How will you celebrate your 80th birthday? With typical wry modesty, the gravel-voiced Zen Master of song has chosen to release a magnificent new album as good as anything in his half-century catalogue of classics.
While he was famously forced out of semi-retirement after his pension fund was depleted by a former manager, Cohen’s financial calamity has been a windfall for everyone else, and Popular Problems is just the latest chapter in his magisterial third-act comeback. Laughing in the face of creeping mortality and cosmic cruelty, the Samuel Beckett of philosophical balladry is back.

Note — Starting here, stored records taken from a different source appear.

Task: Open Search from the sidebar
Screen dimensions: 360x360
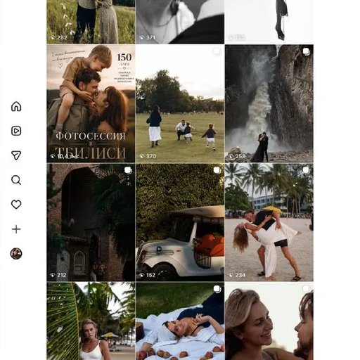Action: point(16,180)
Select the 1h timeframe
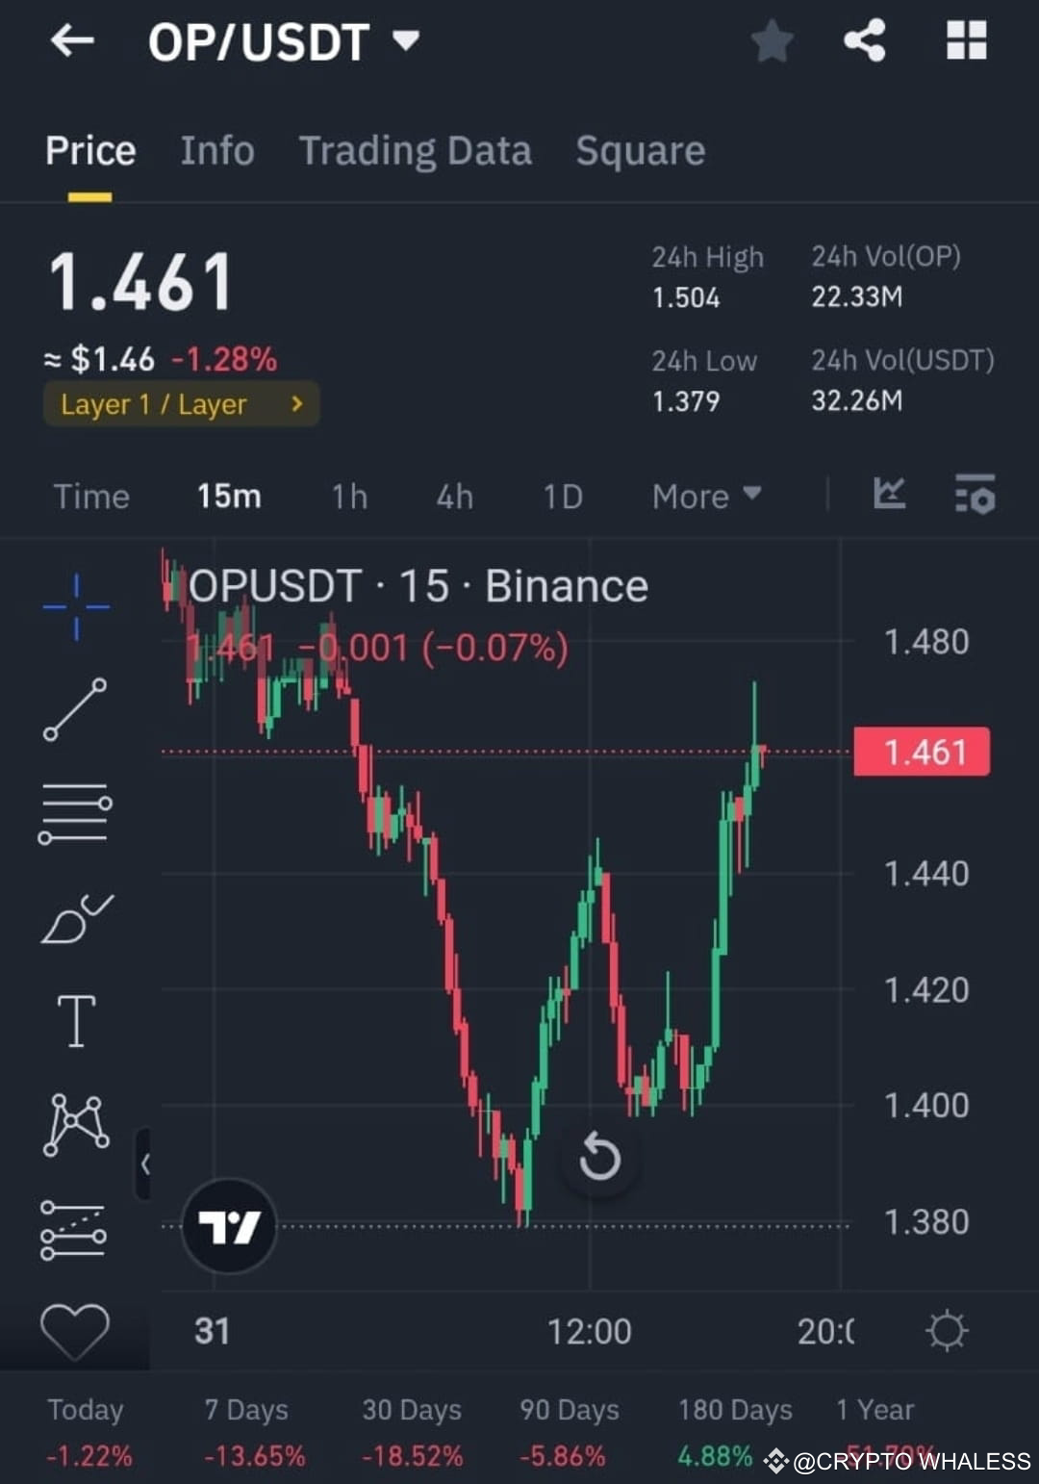The width and height of the screenshot is (1039, 1484). pyautogui.click(x=349, y=496)
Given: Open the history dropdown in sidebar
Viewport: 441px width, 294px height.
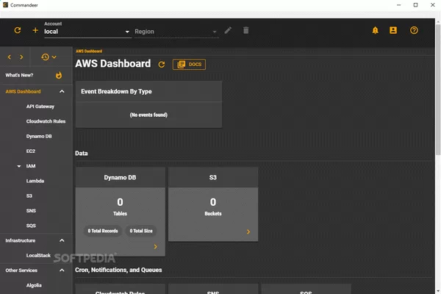Looking at the screenshot, I should [49, 57].
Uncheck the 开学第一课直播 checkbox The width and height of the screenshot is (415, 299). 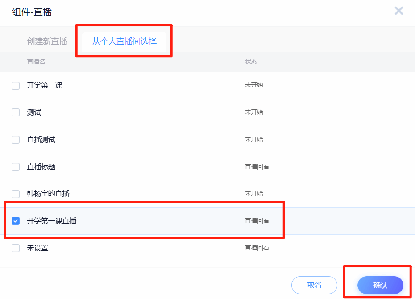[16, 221]

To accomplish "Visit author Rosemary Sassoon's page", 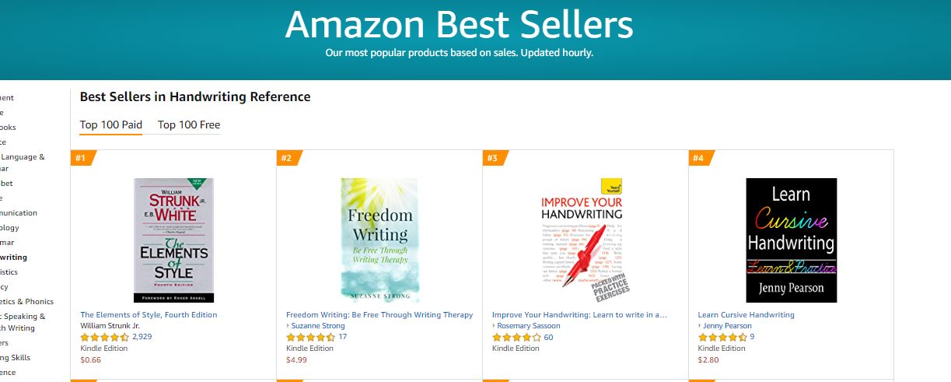I will click(x=526, y=326).

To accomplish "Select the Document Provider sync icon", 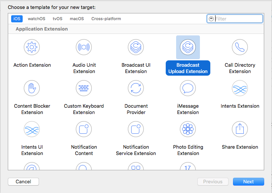I will (136, 88).
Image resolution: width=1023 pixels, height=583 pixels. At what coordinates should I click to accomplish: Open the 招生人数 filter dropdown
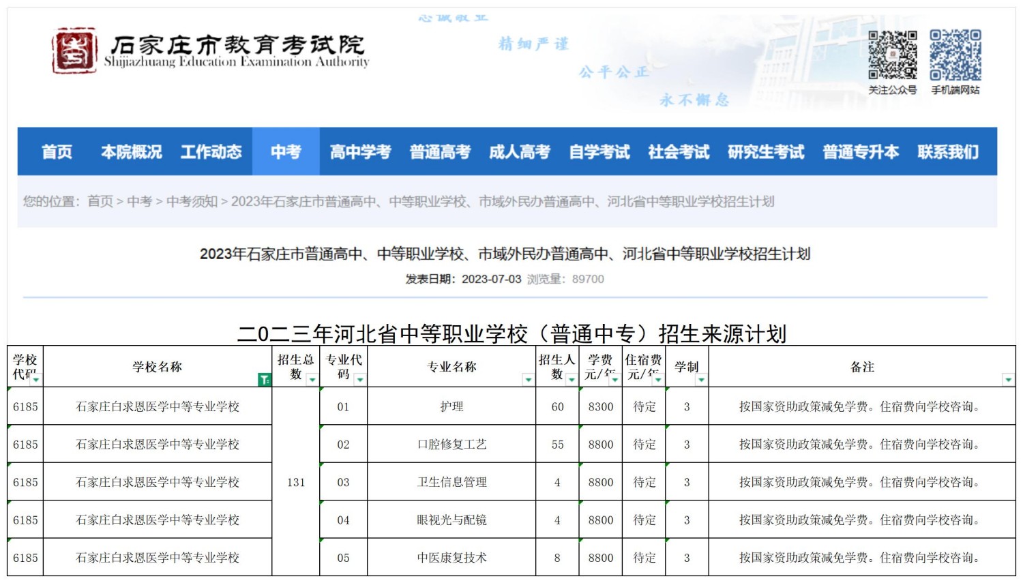click(571, 380)
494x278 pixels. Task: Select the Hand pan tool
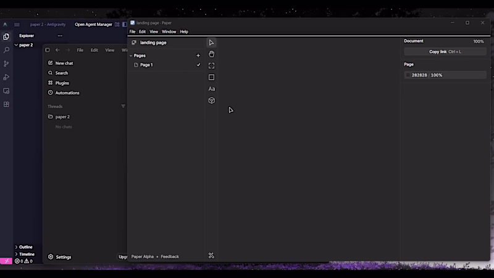[x=211, y=54]
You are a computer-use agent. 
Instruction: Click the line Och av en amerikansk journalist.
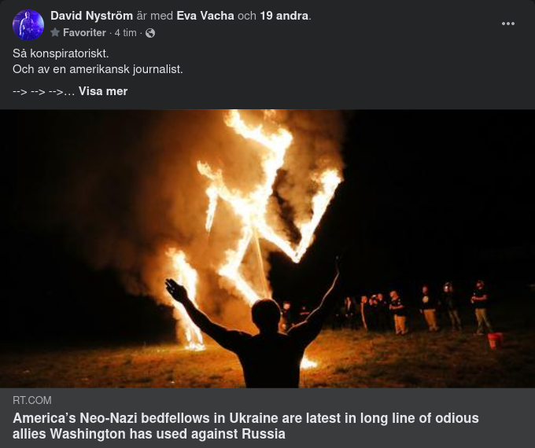98,69
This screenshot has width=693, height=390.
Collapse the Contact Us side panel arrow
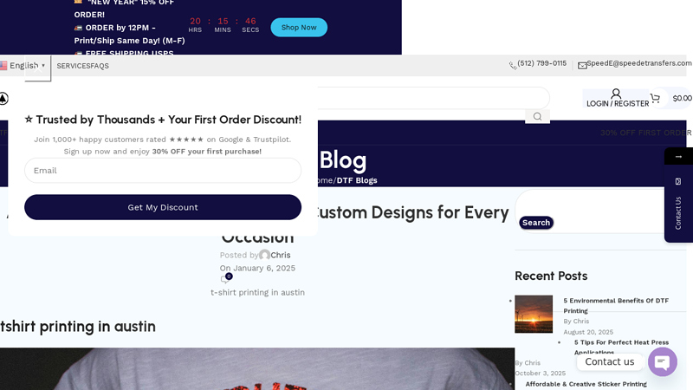[678, 157]
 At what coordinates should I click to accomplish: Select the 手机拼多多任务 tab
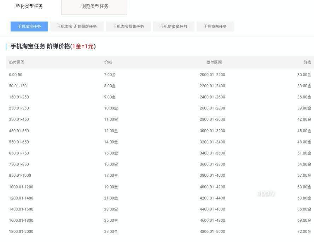click(173, 26)
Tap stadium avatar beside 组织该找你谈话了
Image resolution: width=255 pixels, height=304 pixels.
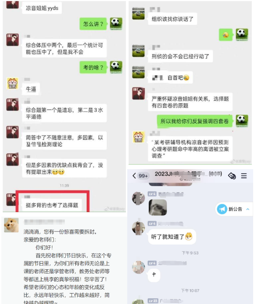[138, 13]
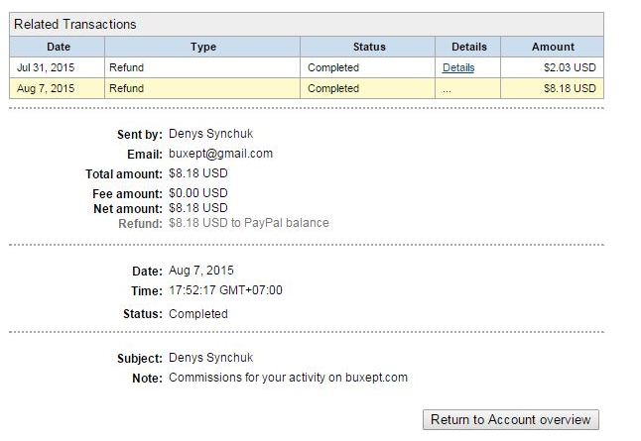
Task: Click the transaction time 17:52:17 GMT+07:00
Action: click(225, 291)
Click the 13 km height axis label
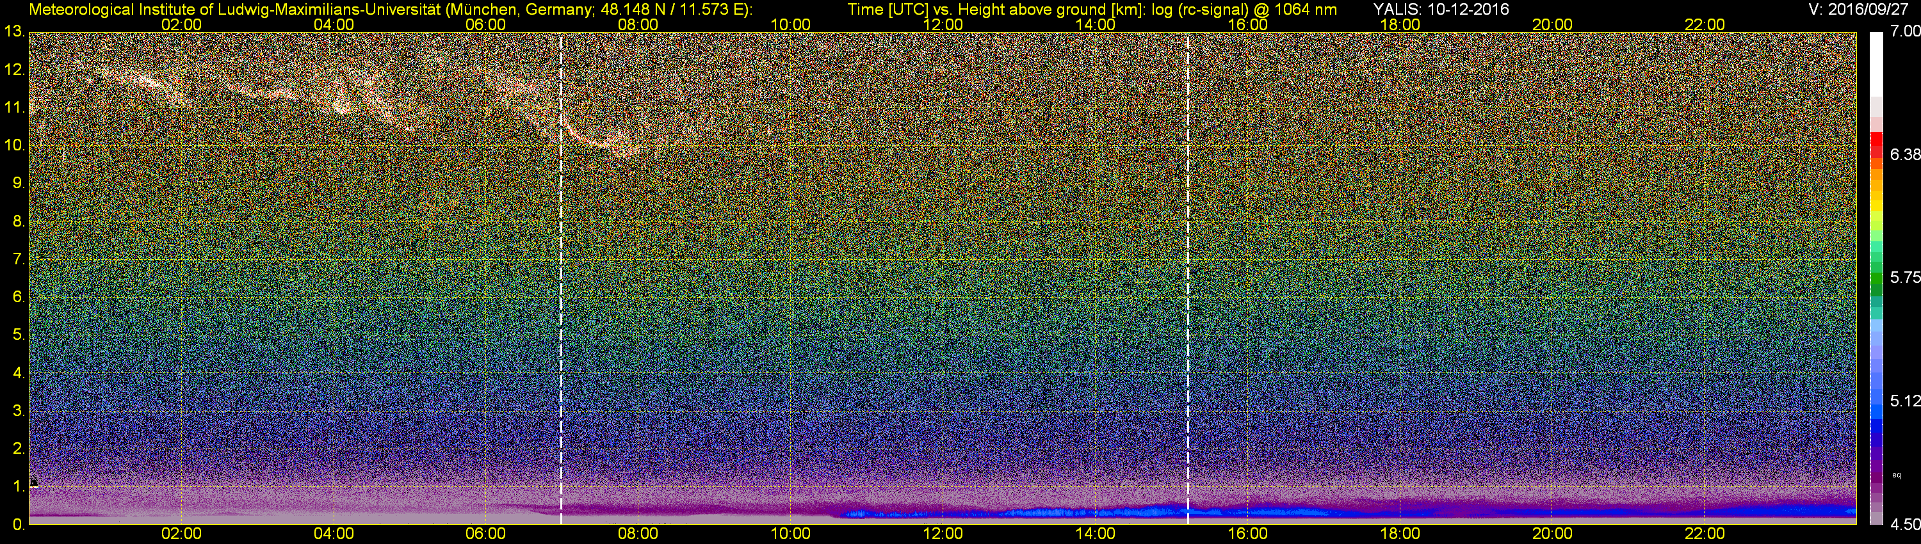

Like 2012’s Old Ideas, Popular Problems is a collaboration with former Madonna producer and co-writer Patrick Leonard. The songs are vintage late-period Lenny: witty, rueful, lyrically profound yet beautifully simple confessionals clothed in stripped-down folk, blues and gospel. An elegant spine of Latin percussion drives Almost Like The Blues, a light country twang skips through Did I Ever Love, while the gorgeous Nevermind combines skeletal electronica with Arabic-sounding vocal shadings.
All sublime arrangements, but the most remarkable instrument of all remains Cohen’s basso profundo voice, which grows ever more emotively pockmarked and parched with each passing year. The result is an autumnal masterpiece to rank alongside anything by Bob Dylan or Johnny Cash.